Por entonces nos veíamos prácticamente todos los días, así que las listas que nos intercambiábamos engordaban a ritmo impresionante, y movilizábamos la inventiva de familiares y amigos. Incapaces de abandonar ningún posible nombre, llenamos páginas y páginas. Recojo aquí una pequeña relación de algunos de los nombres barajados: Divina Comedia; La casera de San Nicolás, El Llar de San Nicolás, El gurrinchal (hierro de atizar), La espetera, La tripocha, El notario; La sazón de ser, La huerta de San Nicolás, La asamblea, El refrectorio, El acodo, Trópico de Madrid, Melanio, Blacko, Fusa, El arco de San Nicolás, La travesía, El pensil; Etc.
Marcela y Laura completaron también una lista autónoma, con sus propias afecciones, en la que figuraban, ordenadas por orden alfabético: Acebo, Adelfas, Al Norte, Albatros, Alondra, Atlántica, Basilindas, Bel ami, Bienmesabe, Bomaria, Brezo, Caléndula, Caracolí, Colibrí, Corazón, De novela, Destino norte, El Cóndor, Marciana, El milagro de San Nicolás, El mirlo, El premio, El rompeolas, El serbal, El sueño del Norte, El último romántico; Es la pera, Espérame en el cielo; Excelencia, Futuro, Genciana, Génesis, Golfus, Hibisco, Hidromiel, La ballena azul, La eterna, La garza real, La gaviota reidora, La ilustre, La Martínez, La Pontiana, La quimera, La quimera del norte; Lavanda, La divina, Los mirtos, Memorias del Norte, Milamores, Miosotis, Mirlo blanco, Nacional VI, Nomeolvides, Novelería, Orígenes, Otro mundo, Petirrojo, Punto y aparte, realidad, Remember, Renacimiento, Rosa de los vientos, Ser o no ser, Siempre norte, Tendencia, Todonorte, Tribal, Vértido, Vía arcadia, Viaje Al norte, Viento del norte, Vis a vis.
Algunos de estos nombres ya estaban siendo utilizados por otros restauradores, así que, cuando consultaba la disponibilidad de la marca y les hacía notar que ya estaba registrada una propuesta, la desilusión era grande, como si el nombre eliminado fuera el más apetecible. Los historiadores y curiosos que conocen el final de este cuento, podrán adivinar, entre la hojarasca, el apuntar del que sería, con el paso del tiempo, el nombre elegido, que se habría paso, en un parto incruento, pero trabajoso.

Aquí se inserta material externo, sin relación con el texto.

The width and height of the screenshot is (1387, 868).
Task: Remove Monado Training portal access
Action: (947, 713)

Tratando de avanzar, una tarde construí una lista que pretendía sintetizar las propuestas de todos, pero, mientras la estaba haciendo no me resistí a incorporar varios latinajos, extraídos de la erudición que me había proporcionado mi carrera de Derecho. Había también palabras que reflejaban con lectura fonética palabras anglosajonas, lo que si ahora me parece algo cutre, entonces tenía la intención de dotar de carácter cosmopolita a un invento bastante casero.

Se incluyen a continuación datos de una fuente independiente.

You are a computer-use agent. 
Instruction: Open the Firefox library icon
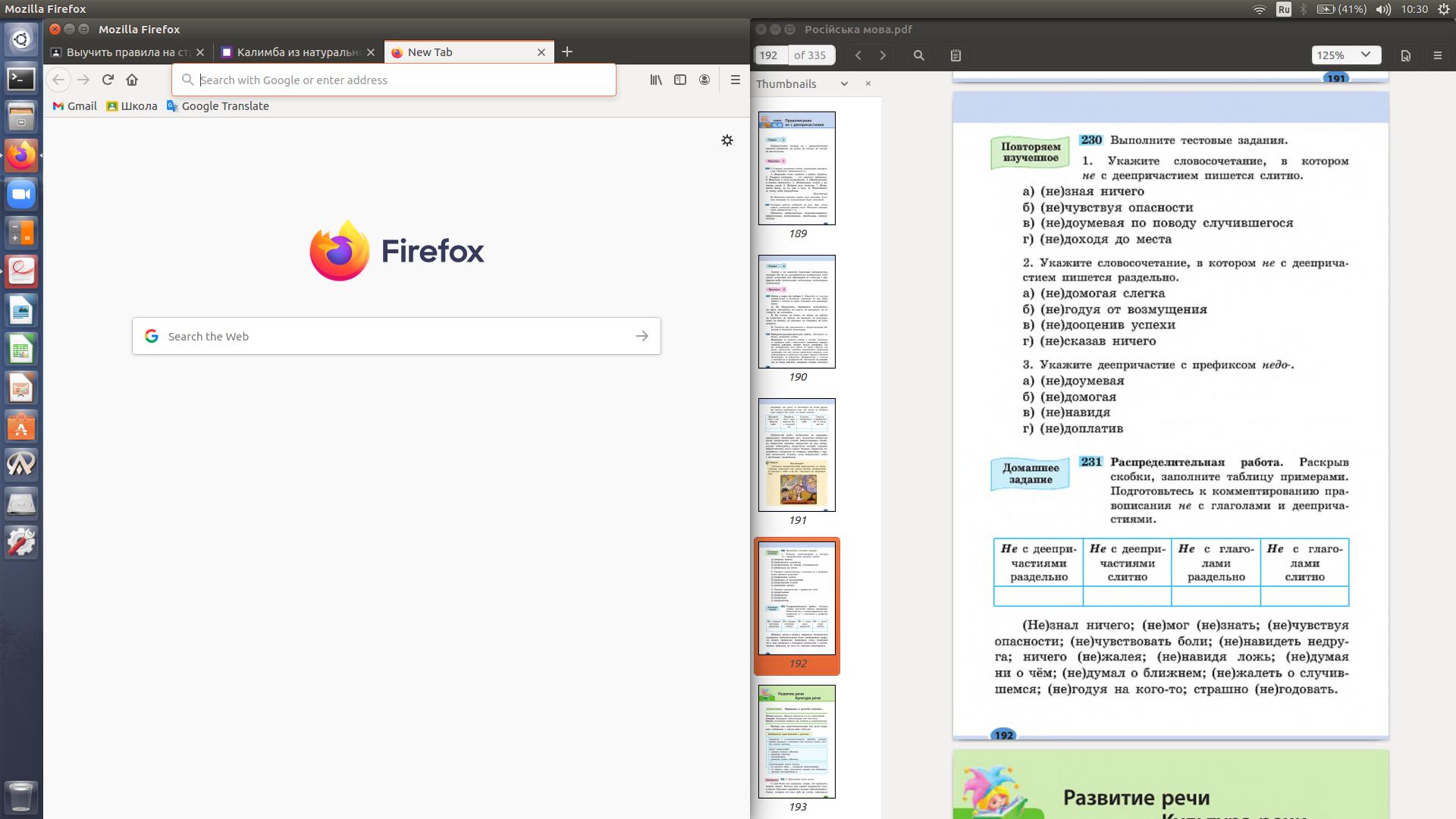[x=656, y=80]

Apenas presenté aquel papel sicrético, mis socias sacaron de su refajo una nueva lista, y Laura, que estaba aquel día un tanto autista, incluso se dedicó a añadir sobre el papel y a toda marcha, algunos nombres nuevos. Había estado en Nueva York y venía entusiasmada con el look de esa gran ciudad, que siempre confesó que le encantaba. Traía incluso una carta del restaurante Lock, en negro, austera y elegante y se mostró persuasiva de que esa debería ser nuestra dirección estética.
Inspirado de que habría solo una forma de acabar con el galimatías, propuse inmediatamente sistematizar el proceso de elección, recogiendo todos los nombres que cada uno quisiera presentar a votación, sugiriendo que los caracterizáramos con una puntuación variable de 1 (no me gusta nada) a 5 (me gusta mucho).